Not last night. Apparently I got my first taste of pregnancy induced insomnia last night. I have no clue why, but I just couldn't fall asleep until after 3:30 - then I was out. But that really doesn't bear well for today. Not to mention that I was exhausted yesterday and could barely hold my head up, and then I couldn't sleep...it was double torture.

I hope this doesn't last long...and I know all the stories about your body preparing you for the baby, but I've already done this once - does this mean this baby is going to be an even worse sleeper than baby girl?

Saturday, April 12, 2008

LMAO

This post from Crazy Working Mom over at http://tishblack.blogspot.com/2008/04/just-facts.html made me LMAO...

"I am counting my blessings because...• The penis of a rhinoceros is 2 feet long.• The penis of a mosquito is a hundredth of an inch long.• The praying mantis bites her mate's head off while he impregnates her.• Elephants are pregnant for two years.• Many animals give birth to a dozen or more babies at a time.• My baby won't be born with hooves."

I May Be a Bad Person

I may be a bad person - well at least I had a bad thought. The other day, two days ago, I think...memory is fading the further I get in this pregnancy - I was pulling out of my parking spot at the gym (after a fairly decent workout if I do say so myself). While I was pulling out and looking in my rear view mirror, ***like you are supposed to*** I saw a large Yukon pulling in to their spot. Okay, nothing unusual there, but after they had pulled in, they put the car in reverse and started backing out. Mind you, I was already backing out, just the tip of my car was still in my parking spot.

Well, here comes the bad person thinking...while I was watching this happen, I thought to myself "What if I just let them back into me..." Now, let's be clear, my daughter was NOT in the car w/ me, and we were both backing out of parking spots, so we were going like 2 miles an hour, but yes, it still might make me a bad person.

Well, I did not let the car hit me, I stopped pulling out and watched for what felt like an eternity, but was most likely only a few seconds, and then when I noticed that they were clearly not looking out their rear view mirror - evidenced by the fact that they kept pulling out and got inches away from my car - I honked my horn very loudly. They then pulled back into their spot and I drove off.

So, I may be a bad person, but maybe not. Anyone else ever have those types of thoughts run through your head?

Friday, April 11, 2008

ParenTISE

So, you might be asking yourself, why is this blog called PARENTise...well, the answer to that is...I am in the process of starting my own web based business, and at the moment, the best name I have come up with is PARENTise...which I like because it is a play on the word expertise and pretty much describes the idea behind the business. But I'm not really ready to share the details of the plan yet, so more on that whole thing later!

Starting Up

So, this is post#1 - out of well, what I hope will be many.

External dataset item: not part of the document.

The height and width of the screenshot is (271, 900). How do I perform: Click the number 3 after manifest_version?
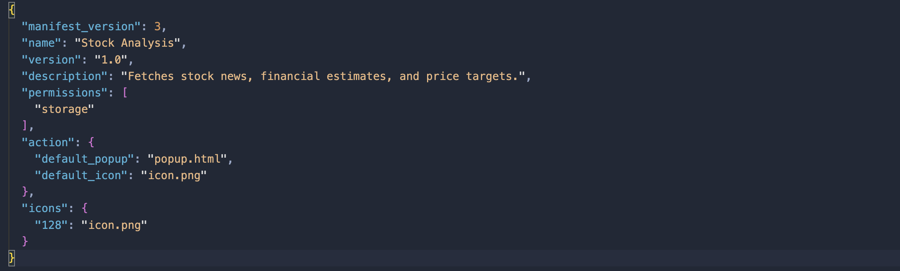pyautogui.click(x=158, y=26)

You see, I am in the process of changing my life and I figured I might as well share...

Yes, I am changing my life. How you might ask - and my answer would be - BY GOING CRAZY!
And, that would be true, but only partially. What I mean by GOING CRAZY...is that I am in the process of starting a new business while I am pregnant. Currently just about 6 and 1/2 months prego. Oh yeah, I already have one baby girl @ home - she's 17 months (see the cutest baby picture in the world to the left), a husband and a house we are planning on renovating. Well, not just renovating, but adding a major addition to.

So, come here and watch me GO CRAZY...well, hopefully not, but you know what I mean...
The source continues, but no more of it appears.